### TASK PROMPT
Continue the news article on large-scale manufacturing growth in Pakistan from the point where it ends, before the data.

Positive growth in LSM lauded: ‘Need to achieve 7pc economic growth to reduce debt, create jobs’

Updated 09 May, 2021

LAHORE: The Federation of Pakistan Chambers of Commerce and Industry’s Businessmen Panel (BMP) Chairman Mian Anjum Nisar, appreciating the positive growth in large-scale manufacturing (LSM) in first nine months of current fiscal year, emphasized the need for reforms agenda to achieve 7 percent economic growth rate annually to create two million jobs per annum and reduce the public debt, which has already become unsustainable.

The BMP chairman in a statement on Saturday said that the low GDP growth in Pakistan may result in pushing 20 million people below the poverty line as with such a growth rate job opportunities are not creating. He added that Pakistan’s economy needs up to 7 percent growth rate to avoid falling of more people below the poverty line.

He said that the government had expected 2.5 percent contraction in the LSM sector in the current fiscal year, which will now be positive at the end of the year, also contributing to the overall economic growth that is now projected at around 3 percent. Big industries posted 9 percent growth during the first nine months of current fiscal year but the index slid for the second successive month, suggesting an uneven growth momentum due to disruptions caused by the pandemic.

He said the government has to formulate long-term and consistent policies for high growth of industry and considerable improvement in exports, as contrary to regional countries, Pakistan’s exports have remained stagnant for a long time, and unless attention was paid to all factors that hamper industrial and exports growth, the country might not be able to achieve desired results.

The FPCCI former president said that the industrial sector has a major contribution to the tax collection and the sector’s share in revenues is almost triple than its contribution to the overall economic output. He called for out-of-the-box solutions for economic growth, as Covid-19 has adversely impacted the world’s economy as well as Pakistan’s trade and industrial sectors. The government has already missed its annual export target for the first two years. For the current fiscal year, the export target was reset at $27.7 billion, requiring at least 6 percent growth, he added.

### COLLECTED DATA
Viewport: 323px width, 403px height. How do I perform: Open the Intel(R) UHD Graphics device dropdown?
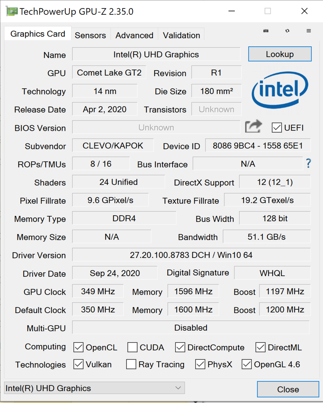tap(94, 388)
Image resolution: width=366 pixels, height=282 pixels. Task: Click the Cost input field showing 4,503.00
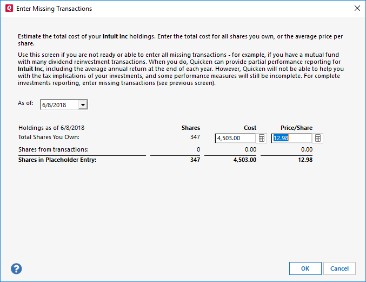click(x=235, y=138)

### TASK OUTPUT
He said that the country has a fiscal space to lower the electricity tariffs instead of increasing, saying that the continuous increase in power tariff can endanger industrial growth momentum, which contributes around 60-70 percent of tax revenue.

He said that Pakistan’s inability to fulfill the conditionalities of the IMF programmes will have serious financial consequences for the country as in the next three years the country has to pay $40 billion.

He said that the country’s economic situation requires huge spending on the Public Sector Development Programme but within past nine months of the ongoing fiscal year, the government has only released Rs 277 billion to the PSDP projects against Rs 494 billion demand. He said that completion of developmental works is a key to provide job opportunities to the masses.

The FPCCI former chief said that the country’s economy is witnessing an unprecedented damage under the government’s controversial agreement with the International Monetary Fund, as it has wreaked havoc on the industry by unleashing a tsunami of unbearable hike in prices of utility. He said the country’s total debt had reached Rs 44 trillion, which is around 90 percent of the GDP, while circular debt is likely to reach a whopping Rs 4.6 trillion in 2023, with Foreign Direct Investment (FDI) declining by 30 percent and the World Bank’s GDP growth forecast of just 1.3 percent this year, the lowest in the region.